WORK TO COMPLETE
Quote the records that follow in full, leaving the pictures out.

(Beginning of GIVEN DATA)

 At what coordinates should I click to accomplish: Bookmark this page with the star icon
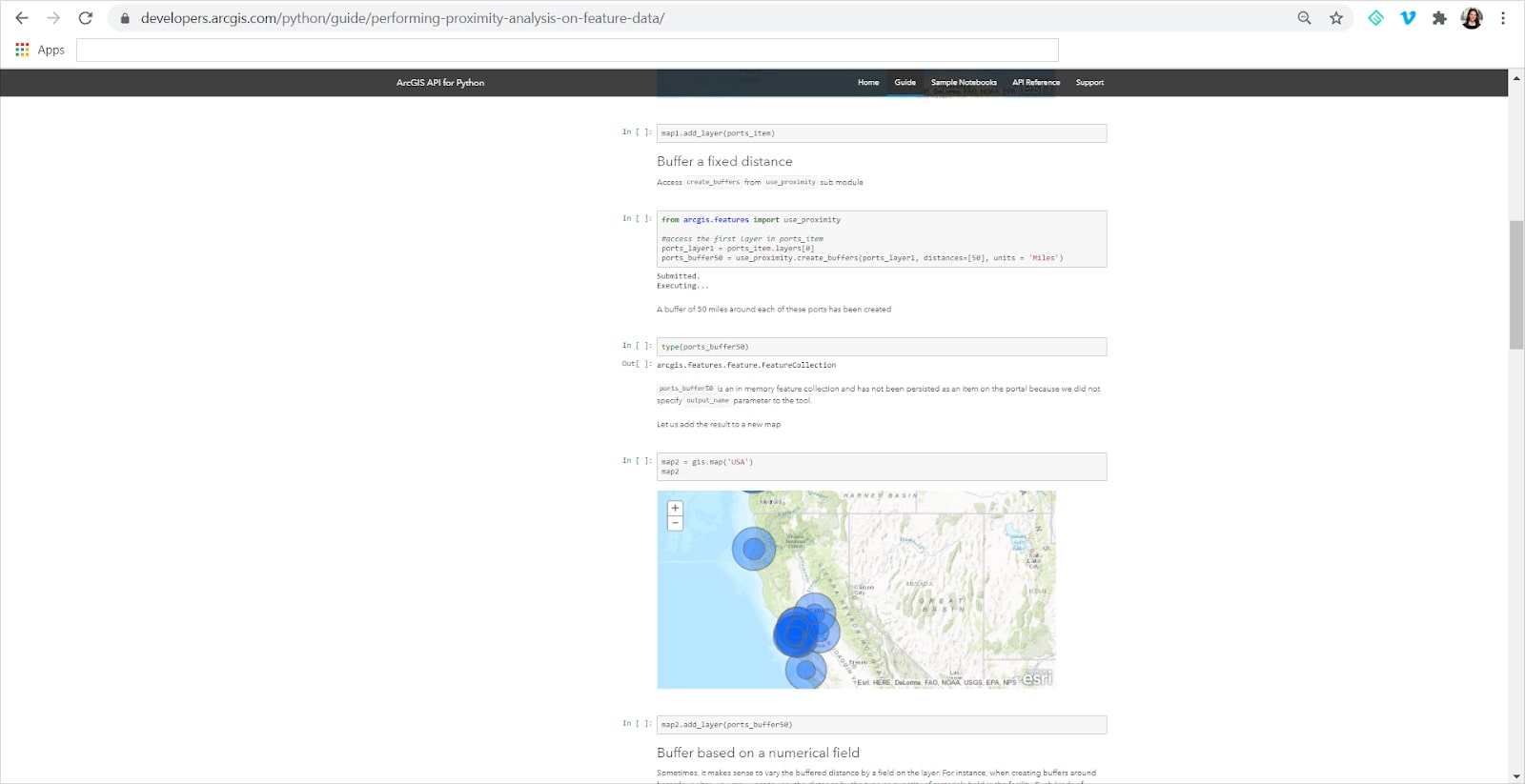click(x=1336, y=18)

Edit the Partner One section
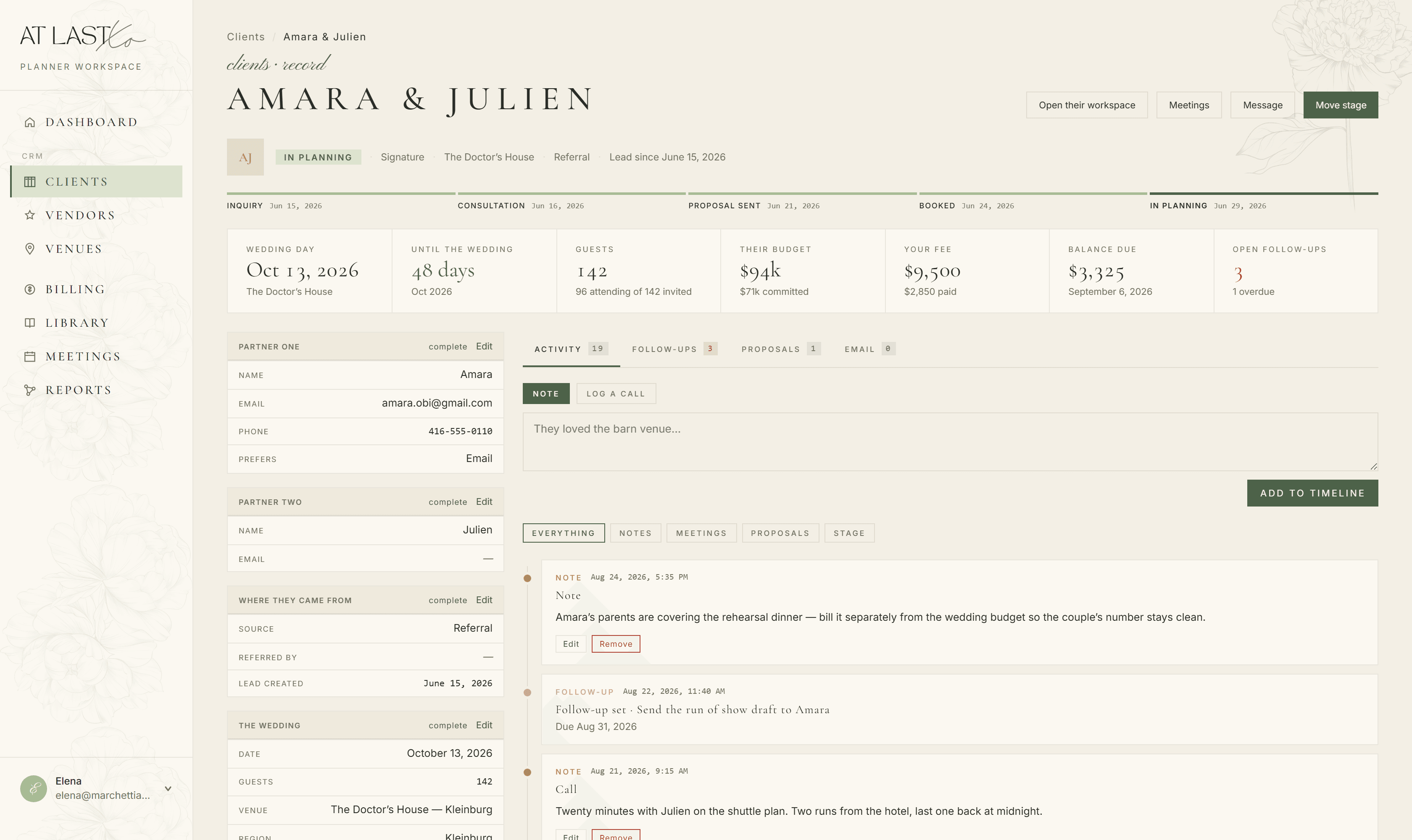pos(484,346)
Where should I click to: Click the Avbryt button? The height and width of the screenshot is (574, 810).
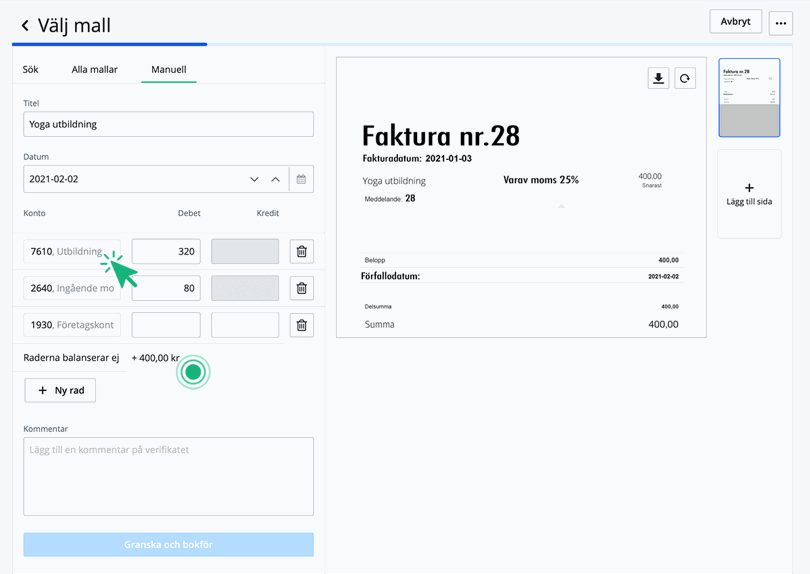pyautogui.click(x=735, y=22)
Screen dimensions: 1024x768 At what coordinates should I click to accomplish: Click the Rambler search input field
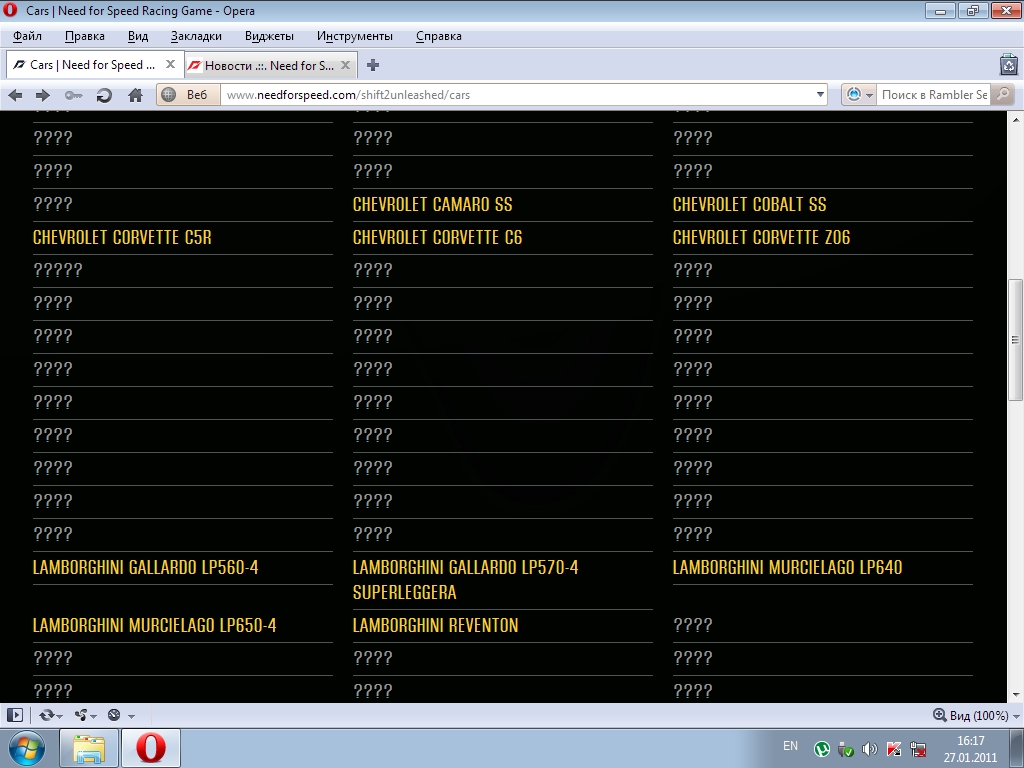click(x=933, y=95)
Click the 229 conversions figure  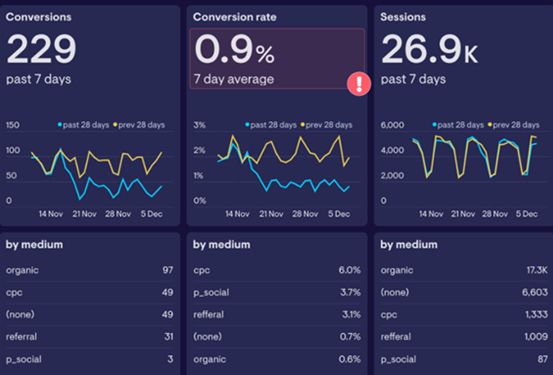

(End of GIVEN DATA)

RESULT OF THE TASK
 At what coordinates should I click to accomplish: Bookmark this page with the star icon
click(x=1336, y=18)

Edit the Partner One section
pos(484,346)
Where should I click to: Click the Avbryt button? The height and width of the screenshot is (574, 810).
pyautogui.click(x=735, y=22)
Screen dimensions: 1024x768 At what coordinates should I click to accomplish: Click the Rambler search input field
click(x=933, y=95)
Click the 229 conversions figure  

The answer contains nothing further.